# Instructions for the task:
Reproduce exactly the lines that run from the start of the records below to the line with "The height and width of the screenshot is (720, 1590).", inclusive.

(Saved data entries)
▼
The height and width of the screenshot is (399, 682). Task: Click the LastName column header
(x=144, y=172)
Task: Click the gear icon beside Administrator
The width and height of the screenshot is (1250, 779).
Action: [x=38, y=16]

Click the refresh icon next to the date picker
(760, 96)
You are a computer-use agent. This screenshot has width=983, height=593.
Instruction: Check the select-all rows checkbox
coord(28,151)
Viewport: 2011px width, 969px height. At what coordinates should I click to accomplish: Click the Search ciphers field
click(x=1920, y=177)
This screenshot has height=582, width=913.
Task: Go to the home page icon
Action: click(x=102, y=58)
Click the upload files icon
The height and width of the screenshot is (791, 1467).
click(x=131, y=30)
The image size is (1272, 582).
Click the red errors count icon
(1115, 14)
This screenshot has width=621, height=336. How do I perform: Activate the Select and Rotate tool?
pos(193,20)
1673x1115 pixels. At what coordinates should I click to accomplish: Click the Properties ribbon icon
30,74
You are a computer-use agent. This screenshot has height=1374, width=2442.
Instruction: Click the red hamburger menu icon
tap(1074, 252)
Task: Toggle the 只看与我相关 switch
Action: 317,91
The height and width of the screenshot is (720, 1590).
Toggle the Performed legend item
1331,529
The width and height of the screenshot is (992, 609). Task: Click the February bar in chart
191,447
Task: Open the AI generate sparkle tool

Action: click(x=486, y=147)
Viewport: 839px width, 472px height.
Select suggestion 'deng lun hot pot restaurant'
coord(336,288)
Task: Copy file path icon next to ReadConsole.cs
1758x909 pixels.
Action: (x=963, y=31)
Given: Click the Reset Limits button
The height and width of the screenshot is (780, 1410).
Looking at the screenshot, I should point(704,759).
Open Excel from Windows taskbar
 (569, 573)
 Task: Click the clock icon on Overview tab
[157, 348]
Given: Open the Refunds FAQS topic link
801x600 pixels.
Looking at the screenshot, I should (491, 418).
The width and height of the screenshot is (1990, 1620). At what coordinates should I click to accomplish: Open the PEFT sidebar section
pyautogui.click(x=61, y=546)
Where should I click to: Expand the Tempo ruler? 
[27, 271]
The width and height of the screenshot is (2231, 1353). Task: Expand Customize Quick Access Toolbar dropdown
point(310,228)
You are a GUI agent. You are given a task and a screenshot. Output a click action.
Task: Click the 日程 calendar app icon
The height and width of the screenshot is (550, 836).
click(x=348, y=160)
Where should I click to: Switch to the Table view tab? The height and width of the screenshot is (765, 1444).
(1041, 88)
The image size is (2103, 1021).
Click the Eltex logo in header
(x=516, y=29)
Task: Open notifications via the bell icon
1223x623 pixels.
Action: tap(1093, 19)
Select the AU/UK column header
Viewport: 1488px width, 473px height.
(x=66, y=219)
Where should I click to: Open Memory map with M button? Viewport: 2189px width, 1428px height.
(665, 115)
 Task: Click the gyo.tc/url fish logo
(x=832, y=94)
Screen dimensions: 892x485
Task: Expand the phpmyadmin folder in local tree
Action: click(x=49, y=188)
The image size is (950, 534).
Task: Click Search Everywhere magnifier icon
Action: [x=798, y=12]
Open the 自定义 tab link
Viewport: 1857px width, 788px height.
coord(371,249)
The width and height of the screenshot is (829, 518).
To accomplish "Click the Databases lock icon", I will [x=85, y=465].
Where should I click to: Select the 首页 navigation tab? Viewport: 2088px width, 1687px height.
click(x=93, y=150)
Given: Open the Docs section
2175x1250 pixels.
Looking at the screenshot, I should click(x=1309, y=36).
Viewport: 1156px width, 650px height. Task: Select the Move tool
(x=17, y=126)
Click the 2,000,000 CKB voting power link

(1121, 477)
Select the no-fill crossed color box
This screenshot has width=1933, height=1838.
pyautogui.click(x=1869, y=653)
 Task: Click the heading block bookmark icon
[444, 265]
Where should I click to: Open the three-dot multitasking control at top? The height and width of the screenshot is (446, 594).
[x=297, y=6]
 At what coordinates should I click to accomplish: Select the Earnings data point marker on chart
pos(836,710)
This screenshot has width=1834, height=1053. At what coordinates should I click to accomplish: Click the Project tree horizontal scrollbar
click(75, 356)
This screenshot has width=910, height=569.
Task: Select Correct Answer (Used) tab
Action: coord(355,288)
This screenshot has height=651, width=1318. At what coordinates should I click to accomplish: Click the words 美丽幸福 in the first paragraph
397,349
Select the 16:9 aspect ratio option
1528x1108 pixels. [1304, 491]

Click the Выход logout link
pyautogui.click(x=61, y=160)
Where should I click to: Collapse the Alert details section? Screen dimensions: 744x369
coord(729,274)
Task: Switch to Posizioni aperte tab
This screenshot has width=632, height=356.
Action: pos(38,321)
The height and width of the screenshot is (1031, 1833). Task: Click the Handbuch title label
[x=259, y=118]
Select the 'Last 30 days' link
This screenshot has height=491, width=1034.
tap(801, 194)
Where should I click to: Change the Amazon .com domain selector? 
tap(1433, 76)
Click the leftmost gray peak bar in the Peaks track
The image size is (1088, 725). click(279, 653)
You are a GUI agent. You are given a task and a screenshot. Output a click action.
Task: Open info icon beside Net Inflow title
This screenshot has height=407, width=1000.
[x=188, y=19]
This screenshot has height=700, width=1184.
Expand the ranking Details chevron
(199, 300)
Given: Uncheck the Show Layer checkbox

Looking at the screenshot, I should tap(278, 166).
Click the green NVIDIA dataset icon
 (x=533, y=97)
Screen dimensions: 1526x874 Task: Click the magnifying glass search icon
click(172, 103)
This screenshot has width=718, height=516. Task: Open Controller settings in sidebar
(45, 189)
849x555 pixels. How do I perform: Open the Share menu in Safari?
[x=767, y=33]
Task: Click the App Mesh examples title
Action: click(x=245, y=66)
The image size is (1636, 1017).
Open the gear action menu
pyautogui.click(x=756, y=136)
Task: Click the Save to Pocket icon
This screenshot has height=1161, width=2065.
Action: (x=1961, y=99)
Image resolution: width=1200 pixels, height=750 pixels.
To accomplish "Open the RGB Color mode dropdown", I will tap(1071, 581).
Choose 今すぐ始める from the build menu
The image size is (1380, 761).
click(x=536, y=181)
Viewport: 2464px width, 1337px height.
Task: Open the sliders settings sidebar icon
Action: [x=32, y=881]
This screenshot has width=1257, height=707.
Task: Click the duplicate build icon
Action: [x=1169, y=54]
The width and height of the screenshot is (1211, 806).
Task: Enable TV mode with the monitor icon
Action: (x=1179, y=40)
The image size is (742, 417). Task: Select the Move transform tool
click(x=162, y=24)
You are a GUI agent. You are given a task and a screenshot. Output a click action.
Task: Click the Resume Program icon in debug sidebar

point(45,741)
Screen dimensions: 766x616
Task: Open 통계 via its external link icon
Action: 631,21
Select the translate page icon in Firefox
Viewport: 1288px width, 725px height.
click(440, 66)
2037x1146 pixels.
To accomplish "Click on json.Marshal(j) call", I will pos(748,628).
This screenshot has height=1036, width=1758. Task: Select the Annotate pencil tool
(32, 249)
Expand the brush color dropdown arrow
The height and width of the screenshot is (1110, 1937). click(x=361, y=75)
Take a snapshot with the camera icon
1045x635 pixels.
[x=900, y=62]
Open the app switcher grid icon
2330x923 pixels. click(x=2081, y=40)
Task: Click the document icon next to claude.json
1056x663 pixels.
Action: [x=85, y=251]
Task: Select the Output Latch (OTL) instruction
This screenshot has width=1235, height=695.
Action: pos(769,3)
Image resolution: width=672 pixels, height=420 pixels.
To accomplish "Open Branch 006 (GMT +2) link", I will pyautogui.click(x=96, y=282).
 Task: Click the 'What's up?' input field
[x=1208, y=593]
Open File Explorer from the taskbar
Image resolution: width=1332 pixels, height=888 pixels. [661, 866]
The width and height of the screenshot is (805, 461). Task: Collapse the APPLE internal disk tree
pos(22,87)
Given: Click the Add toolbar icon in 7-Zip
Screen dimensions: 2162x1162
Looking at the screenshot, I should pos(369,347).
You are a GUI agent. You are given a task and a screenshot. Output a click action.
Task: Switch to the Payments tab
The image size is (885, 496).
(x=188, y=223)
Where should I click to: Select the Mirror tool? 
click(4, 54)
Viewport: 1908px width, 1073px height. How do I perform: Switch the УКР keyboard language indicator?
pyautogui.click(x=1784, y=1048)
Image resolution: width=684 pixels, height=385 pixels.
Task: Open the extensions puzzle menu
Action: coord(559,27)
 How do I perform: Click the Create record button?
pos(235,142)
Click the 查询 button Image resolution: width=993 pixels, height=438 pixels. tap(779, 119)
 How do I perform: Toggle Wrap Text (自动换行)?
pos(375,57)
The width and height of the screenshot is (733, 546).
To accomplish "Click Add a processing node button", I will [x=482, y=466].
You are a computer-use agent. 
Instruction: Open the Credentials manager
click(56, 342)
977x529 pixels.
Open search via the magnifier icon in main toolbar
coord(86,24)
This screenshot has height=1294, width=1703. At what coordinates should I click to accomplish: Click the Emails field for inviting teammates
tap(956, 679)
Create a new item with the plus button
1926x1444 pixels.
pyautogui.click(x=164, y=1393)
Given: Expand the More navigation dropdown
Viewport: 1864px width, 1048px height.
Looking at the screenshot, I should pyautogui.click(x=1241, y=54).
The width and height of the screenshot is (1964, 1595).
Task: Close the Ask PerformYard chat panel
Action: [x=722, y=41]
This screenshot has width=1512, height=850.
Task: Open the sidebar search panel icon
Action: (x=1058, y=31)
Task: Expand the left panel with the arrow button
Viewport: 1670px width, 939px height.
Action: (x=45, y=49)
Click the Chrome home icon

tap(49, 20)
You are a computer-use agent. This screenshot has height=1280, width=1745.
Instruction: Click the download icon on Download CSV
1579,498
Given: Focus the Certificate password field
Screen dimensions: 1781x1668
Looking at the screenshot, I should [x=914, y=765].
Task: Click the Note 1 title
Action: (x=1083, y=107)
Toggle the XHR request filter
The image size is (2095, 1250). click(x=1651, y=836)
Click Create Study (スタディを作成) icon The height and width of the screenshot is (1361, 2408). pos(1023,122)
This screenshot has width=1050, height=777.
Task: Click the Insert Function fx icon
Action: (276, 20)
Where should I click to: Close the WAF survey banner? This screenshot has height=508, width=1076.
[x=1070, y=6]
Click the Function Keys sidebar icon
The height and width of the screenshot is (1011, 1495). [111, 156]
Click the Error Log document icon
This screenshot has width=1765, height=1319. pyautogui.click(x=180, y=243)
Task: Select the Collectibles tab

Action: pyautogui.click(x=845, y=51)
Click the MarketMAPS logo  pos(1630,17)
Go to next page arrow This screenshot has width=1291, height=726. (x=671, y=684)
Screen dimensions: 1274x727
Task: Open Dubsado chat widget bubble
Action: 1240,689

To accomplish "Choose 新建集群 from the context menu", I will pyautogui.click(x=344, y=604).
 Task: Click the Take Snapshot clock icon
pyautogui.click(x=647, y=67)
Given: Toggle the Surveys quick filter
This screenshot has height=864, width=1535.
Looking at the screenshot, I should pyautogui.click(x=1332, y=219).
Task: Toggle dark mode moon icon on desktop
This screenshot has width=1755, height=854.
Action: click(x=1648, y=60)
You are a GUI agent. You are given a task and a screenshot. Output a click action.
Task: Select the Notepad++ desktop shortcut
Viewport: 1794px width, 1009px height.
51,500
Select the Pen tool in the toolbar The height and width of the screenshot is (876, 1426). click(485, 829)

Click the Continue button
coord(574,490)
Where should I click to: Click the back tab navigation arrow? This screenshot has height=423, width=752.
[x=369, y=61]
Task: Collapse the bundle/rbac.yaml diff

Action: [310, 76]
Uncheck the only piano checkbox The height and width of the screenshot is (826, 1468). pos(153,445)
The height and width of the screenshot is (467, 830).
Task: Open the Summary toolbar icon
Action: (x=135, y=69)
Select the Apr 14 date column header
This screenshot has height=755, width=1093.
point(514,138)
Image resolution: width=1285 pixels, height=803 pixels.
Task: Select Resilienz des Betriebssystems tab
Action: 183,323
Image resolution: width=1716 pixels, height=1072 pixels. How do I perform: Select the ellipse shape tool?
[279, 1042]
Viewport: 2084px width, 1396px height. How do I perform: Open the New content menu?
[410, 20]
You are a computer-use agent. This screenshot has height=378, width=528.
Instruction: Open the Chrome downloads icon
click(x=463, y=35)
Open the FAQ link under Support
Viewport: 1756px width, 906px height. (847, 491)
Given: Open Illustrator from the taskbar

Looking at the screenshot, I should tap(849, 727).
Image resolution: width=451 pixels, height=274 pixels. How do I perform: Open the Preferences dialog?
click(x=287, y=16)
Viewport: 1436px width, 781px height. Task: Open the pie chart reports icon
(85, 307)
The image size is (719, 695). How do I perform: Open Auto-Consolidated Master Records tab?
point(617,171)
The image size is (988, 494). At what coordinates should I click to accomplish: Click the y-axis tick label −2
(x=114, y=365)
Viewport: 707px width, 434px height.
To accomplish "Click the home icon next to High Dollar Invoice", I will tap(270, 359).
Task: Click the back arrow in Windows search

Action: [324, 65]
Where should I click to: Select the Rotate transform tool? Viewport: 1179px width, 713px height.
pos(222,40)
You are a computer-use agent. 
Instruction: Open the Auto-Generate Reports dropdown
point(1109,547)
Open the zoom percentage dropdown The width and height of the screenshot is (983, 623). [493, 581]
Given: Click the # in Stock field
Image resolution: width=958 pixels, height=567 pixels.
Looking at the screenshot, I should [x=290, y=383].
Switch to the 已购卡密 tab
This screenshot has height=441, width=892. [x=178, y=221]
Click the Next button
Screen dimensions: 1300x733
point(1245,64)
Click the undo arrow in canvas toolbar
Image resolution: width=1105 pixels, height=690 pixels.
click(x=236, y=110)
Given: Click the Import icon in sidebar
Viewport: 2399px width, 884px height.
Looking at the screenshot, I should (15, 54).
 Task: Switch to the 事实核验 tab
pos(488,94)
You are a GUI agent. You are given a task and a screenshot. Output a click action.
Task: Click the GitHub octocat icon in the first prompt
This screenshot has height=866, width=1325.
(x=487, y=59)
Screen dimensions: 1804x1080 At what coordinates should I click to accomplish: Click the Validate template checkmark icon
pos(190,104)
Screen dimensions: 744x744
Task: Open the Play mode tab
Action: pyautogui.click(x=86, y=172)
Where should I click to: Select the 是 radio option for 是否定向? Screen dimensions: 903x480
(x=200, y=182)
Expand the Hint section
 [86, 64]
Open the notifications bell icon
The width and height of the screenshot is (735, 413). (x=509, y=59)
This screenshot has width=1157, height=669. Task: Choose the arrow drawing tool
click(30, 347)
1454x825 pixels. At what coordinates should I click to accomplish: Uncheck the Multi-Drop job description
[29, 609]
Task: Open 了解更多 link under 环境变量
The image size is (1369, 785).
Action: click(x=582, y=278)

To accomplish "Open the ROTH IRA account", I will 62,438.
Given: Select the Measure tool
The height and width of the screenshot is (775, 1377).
▲
# Output for this exercise:
The height and width of the screenshot is (399, 682). Task: Click the LastName column header
(x=144, y=172)
Task: Click the gear icon beside Administrator
The width and height of the screenshot is (1250, 779).
Action: [x=38, y=16]

Click the refresh icon next to the date picker
(760, 96)
You are a computer-use agent. This screenshot has width=983, height=593.
Instruction: Check the select-all rows checkbox
coord(28,151)
Viewport: 2011px width, 969px height. At what coordinates should I click to accomplish: Click the Search ciphers field
click(x=1920, y=177)
This screenshot has height=582, width=913.
Task: Go to the home page icon
Action: click(x=102, y=58)
Click the upload files icon
The height and width of the screenshot is (791, 1467).
click(x=131, y=30)
The image size is (1272, 582).
Click the red errors count icon
(1115, 14)
This screenshot has width=621, height=336. How do I perform: Activate the Select and Rotate tool?
pos(193,20)
1673x1115 pixels. At what coordinates should I click to accomplish: Click the Properties ribbon icon
30,74
You are a computer-use agent. This screenshot has height=1374, width=2442.
Instruction: Click the red hamburger menu icon
tap(1074, 252)
Task: Toggle the 只看与我相关 switch
Action: 317,91
The height and width of the screenshot is (720, 1590).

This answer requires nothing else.